I have been working on a project, and a part of it involves receiving a link from the user end. Currently, I am using a very rudimentary mechanism in terms of verifying the user input (all it does is check whether the input is a url or not). In an attempt to improve the security, I have been googling around to find solutions. Some of the solutions I came across involved checking the characters in the link, checking the links length, etc. I also came across some websites that have auto updating databases with known malicious websites. However, going through and comparing thousands of links would be very inefficient, and the first solution felt a bit spotty.
After a little more searching, I came across Google's Lookup API:
https://cloud.google.com/web-risk/docs/lookup-api#python
The gist of it is that it compares inputted URLs with various Web Risk lists.
But, I also came across the following thread:
https://www.reddit.com/r/cybersecurity/comments/192llqy/automating_the_detection_of_malicious_urls/
The thread suggests to use a paid intelligence service over anything free, or self made.
So, my questions are as follows:
Is there a reason to use the paid services over google's? (I realize that Google limits the number of requests but for now assume that I am not dealing with a huge amount of requests)
Can I myself make something myself that checks URLs with updated databases in a quick and easy way? (The impression I got from the thread above was that this is not possible)
What services should I use if I opt against google (I saw some listed in the thread above, however, those services would check more for sites that already have a fair bit of traffic. My project deals with some users who have sites with little to no traffic, which could result in a false malicious tag)
The thread posted above mirrors my situation quite similarly, in that I have no cybersecurity experience and I too am accessing a lot of the sites metadata.
Any advice would be much appreciated!
When checking if URLs are safe in our project, it's important to decide between using existing services or making our own solution.

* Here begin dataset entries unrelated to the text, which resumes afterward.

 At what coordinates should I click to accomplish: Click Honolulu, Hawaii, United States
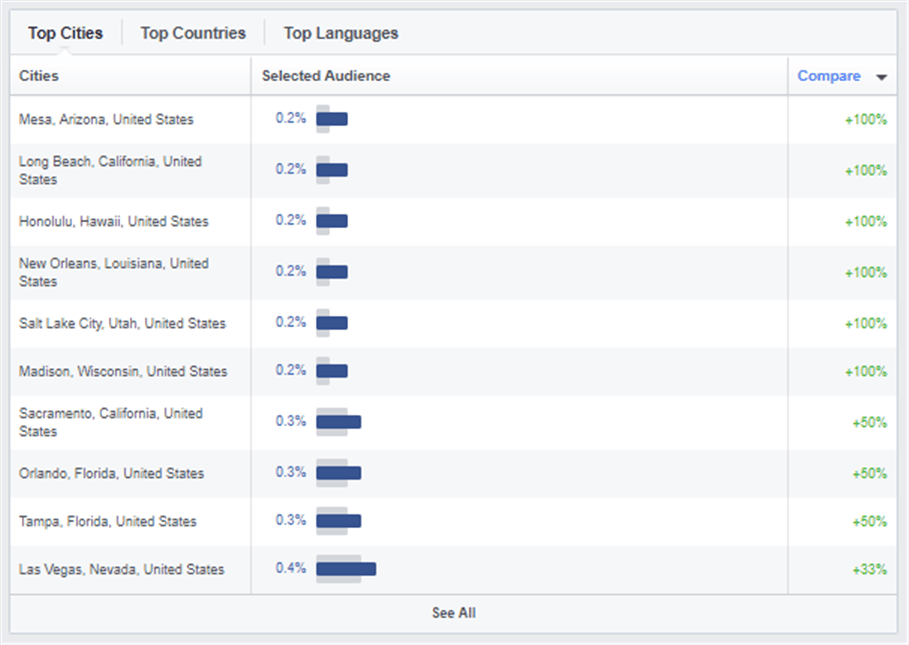click(114, 221)
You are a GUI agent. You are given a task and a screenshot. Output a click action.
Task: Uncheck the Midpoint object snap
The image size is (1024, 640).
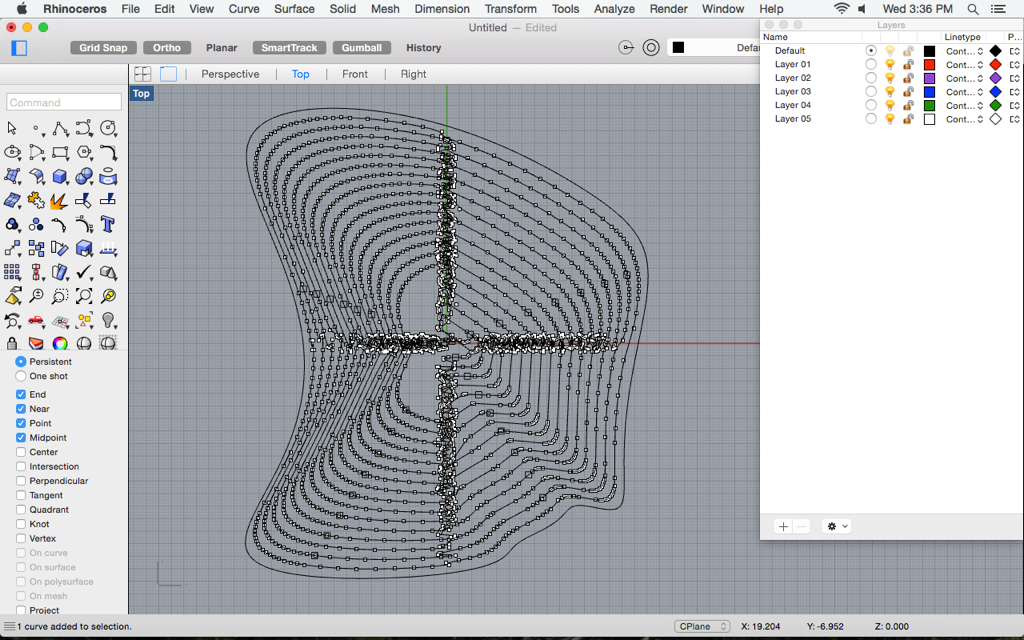(21, 438)
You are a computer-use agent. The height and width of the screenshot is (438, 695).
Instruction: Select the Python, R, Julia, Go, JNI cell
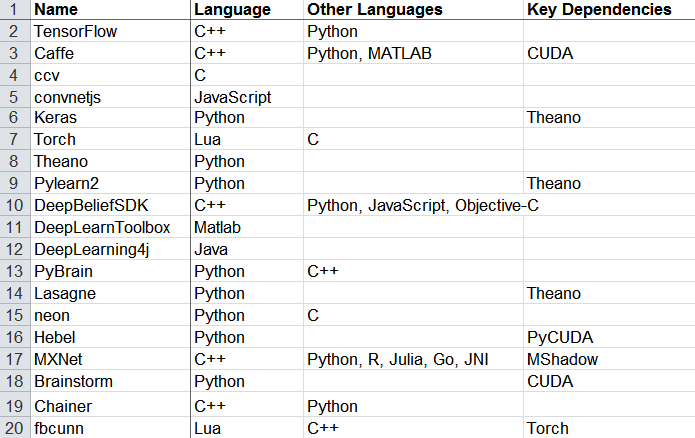pos(413,359)
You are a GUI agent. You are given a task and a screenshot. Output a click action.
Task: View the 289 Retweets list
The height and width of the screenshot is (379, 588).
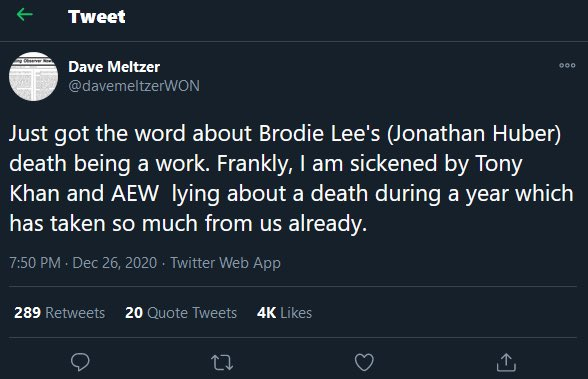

Example of How to Use Google Safe Browsing and VirusTotal
import requests
from google.auth.transport.requests import Request
from google.oauth2 import service_account
# Initialize Google Safe Browsing API
def check_with_google_safe_browsing(api_key, url):
api_url = f'https://safebrowsing.googleapis.com/v4/threatMatches:find?key={api_key}'
body = {
'client': {
'clientId': "ourcompany",
'clientVersion': "1.0"
},
'threatInfo': {
'threatTypes': ['MALWARE', 'SOCIAL_ENGINEERING'],
'platformTypes': ['WINDOWS'],
'threatEntryTypes': ['URL'],
'threatEntries': [{'url': url}]
}
}
response = requests.post(api_url, json=body)
return response.json()
# Initialize VirusTotal API
def check_with_virustotal(api_key, url):
headers = {
"x-apikey": api_key
}
params = {
'url': url
}
response = requests.get("https://www.virustotal.com/api/v3/urls", headers=headers, params=params)
return response.json()
# Main function to check URLs
def check_url_safety(url):
google_api_key = 'OUR_GOOGLE_SAFE_BROWSING_API_KEY'
virustotal_api_key = 'OUR_VIRUSTOTAL_API_KEY'
# Check with Google Safe Browsing
google_result = check_with_google_safe_browsing(google_api_key, url)
if google_result.get('matches'):
print("URL detected as malicious by Google Safe Browsing")
return False
# Check with VirusTotal
virustotal_result = check_with_virustotal(virustotal_api_key, url)
if virustotal_result.get('data').get('attributes').get('last_analysis_stats').get('malicious') > 0:
print("URL detected as malicious by VirusTotal")
return False
print("URL is safe")
return True
# Example usage
url_to_check = 'http://example.com'
is_safe = check_url_safety(url_to_check)
By using a mix of services, we can make our URL verification system stronger. First, use Google Safe Browsing for the basics, then add in VirusTotal or other services for a more thorough look. Paid options give we even better protection, but make sure it's worth the money for what we need in our project.